**Task to carry out:** Retype every item below word for word, leaving out the pictures.

**Record extracts:**
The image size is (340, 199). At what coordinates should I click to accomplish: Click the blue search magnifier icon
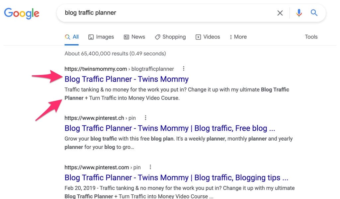(314, 13)
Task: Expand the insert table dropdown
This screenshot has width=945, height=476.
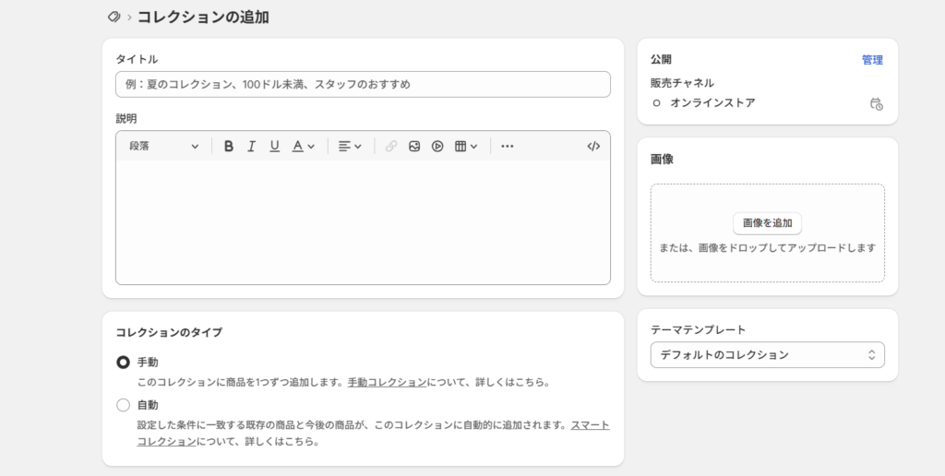Action: (x=466, y=146)
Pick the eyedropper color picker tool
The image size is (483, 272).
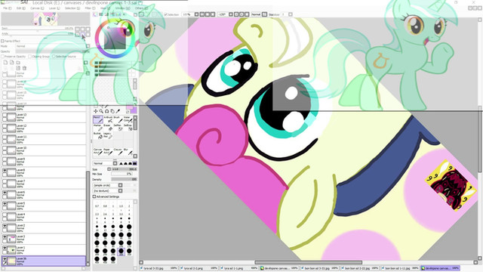pos(118,111)
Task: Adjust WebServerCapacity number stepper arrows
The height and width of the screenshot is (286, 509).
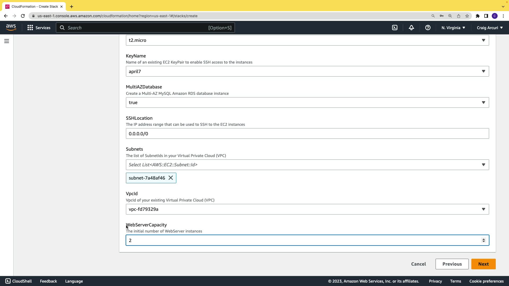Action: [x=484, y=240]
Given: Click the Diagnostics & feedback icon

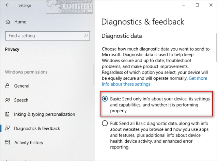Looking at the screenshot, I should click(7, 128).
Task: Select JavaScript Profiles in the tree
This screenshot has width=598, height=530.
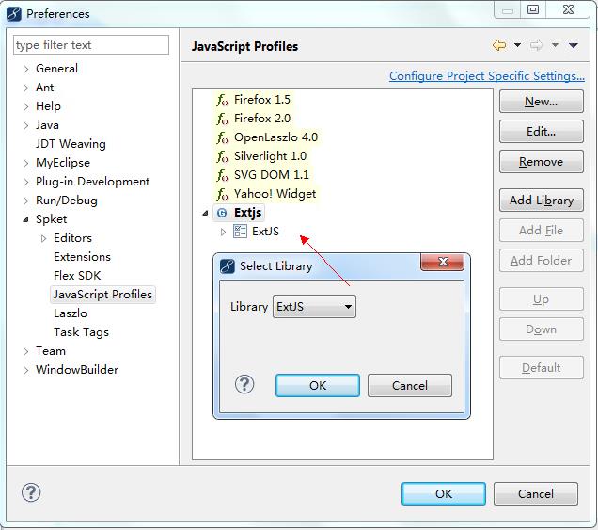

**Response to this task:**
The image size is (340, 199). At what coordinates should I click to accomplish: Click the blue search magnifier icon
(314, 13)
Task: Expand the insert table dropdown
This screenshot has width=945, height=476.
Action: (x=466, y=146)
Pick the eyedropper color picker tool
The image size is (483, 272).
pos(118,111)
Task: Adjust WebServerCapacity number stepper arrows
The height and width of the screenshot is (286, 509).
Action: [x=484, y=240]
Given: Click the Diagnostics & feedback icon

Looking at the screenshot, I should click(7, 128).
Task: Select JavaScript Profiles in the tree
This screenshot has width=598, height=530.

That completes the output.